Two couples, old friends, reunite for a dinner after a two-year separation. The host couple suggests that the four try out a new version of the Happiness Pill for a few laughs, a drug called DMT. A mood and mind-altering paradise is promised. Yet, one of the quartet, Jason, is a post-9/11 war veteran who is concealing some damage to his own psyche. After consuming the chemical wonder, he comes across his friend’s computer in another room where an anonymous online entity begins bating him, with knowledge of the secrets Jason has, into taking a God-like approach and acting on his base true feelings about his friends as well as his fiancée Jenna. Jason, apparently, has buried resentments and anger about his friend Eric and Eric’s future wife Kelly and a belief that Eric and Jenna once slept together.

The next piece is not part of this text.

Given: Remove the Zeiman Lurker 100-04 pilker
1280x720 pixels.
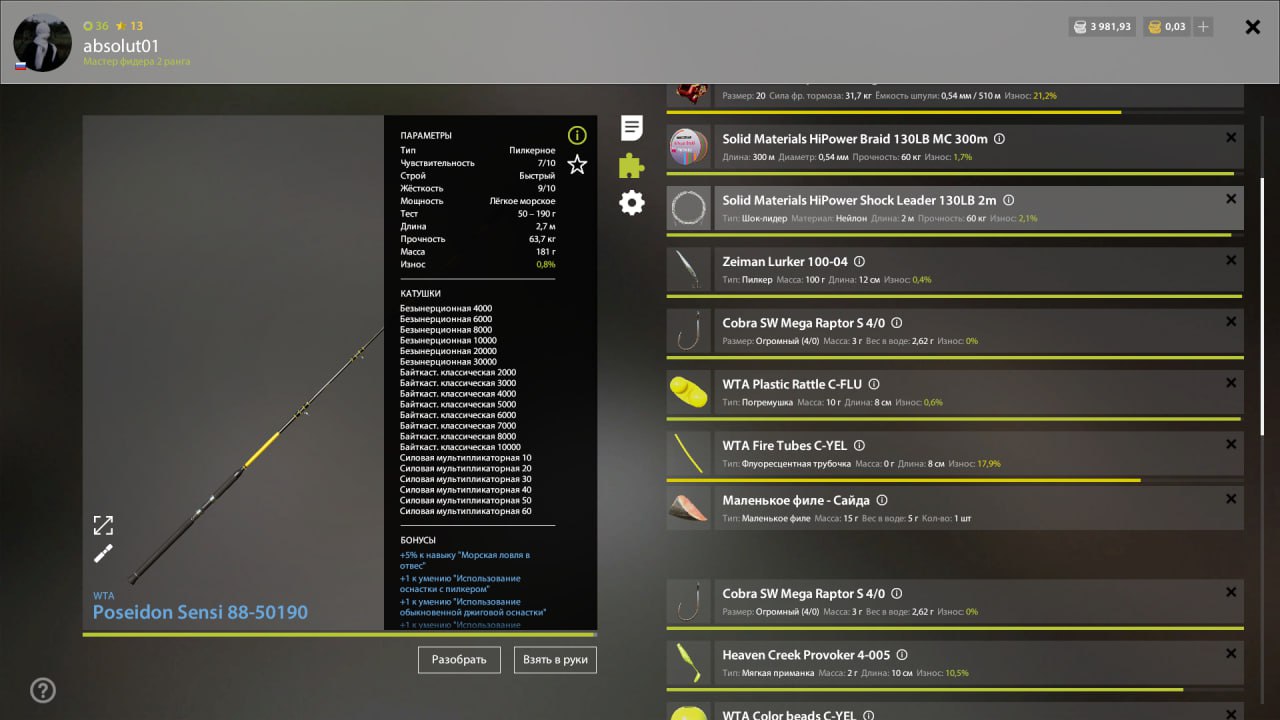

Acting on self-release of his rage, Jason kidnaps the others and subjects each to torture, mind games, and murder. But who is pulling the strings on Jason? Is it his own delusional state or a supernatural presence?

Boss deftly sneaks in a take on that age-old clichéd scenario of God and Satan warring over an individual. Remember the old cartoons which had a character having a choice to make that involved positive and negative connotations and images of a devil and an angel appearing on either side of them, offering their views? For my age group, it would be the scene from the classic 1978 frat comedy Animal House where Eric Stratton mulls what to do with an unconscious female student he’s carrying in a grocery cart.

Images of Eric as both angel and devil appear on each of his shoulders, warring over whether to use the opportunity to have sex. I like that kind of tug-of-war that opens the darkest points of the subconscious for the demons to come out for play. Boss, serving also as scriptwriter, purposely includes vagaries as to the catalyst for events, leaving the audience to make their own conclusions as to who and why. Is it a manifestation of the devil inhabiting the computer and communicating with Jason or is it self as the result of drug-infused hallucination? And I like the ambiguity of the finale where, while not spoiling it for the audience, the question of guilt and who is instigating it is raised.

I was quite shocked to find that this was the first feature to be directed by Boss, whose only previous effort behind the camera was the 2015 short Inimicus. Remarkably, he shows a deft skill for a first-timer in setting up shock pay-off scenes and editing the pace just right as to keep the viewer on the edge of their seat. Checking his resume, it seems Boss has somewhat of a keen interest in the study of moral code dilemmas. The Inimicus short, by description, deals with a woman presented with an opportunity to kill her rapist and her brother’s pleas to spare him. Once again, the back and forth between right and wrong. Which wins out in the battle for soul.

Have to give the special performance honors in the picture to Daniel Felix de Weldon as Jason. Konstantin Stanislavski promoted the idea of use of face and eyes to express emotion and thought. Don’t know if Weldon ever had the great acting coach on his reading list but he sure does exhibit the tiredness, turmoil and edge of collapse that only someone who has seen far too much can be at mentally in every eye stare. I’ve seen quite a few real war veterans myself who try for that same façade for show. Many don’t do it nearly as well. Daniel is the whole show here really in a central character tour-de-force.

The other four characters (Kelly’s teenaged daughter Emily plays a role in Jason’s hidden lust for underage girls) are really merely collateral damage-headed players in the game for his soul. Bella Shepard channels a hint of Lolita with the sexually burgeoning daughter Emily. David Abramsky, Jessica Boss, and Emily Jordan manage to evoke sympathy for their roles as Eric, Jenna and Kelly, respectively. But the camera eye is on de Weldon and he does not disappoint with his riveting presence.

If you are seeking ordinary stalk-and-slash fare, look elsewhere. However, if you are wanting something with a twist of the ramifications of role-playing as the Almighty mixed in with the sanguinary goings-on, this is just the film for you. You might want to steer clear of computers that anonymously text you comments such as “I know everything about you” when you walk by them. Can’t be a good thing.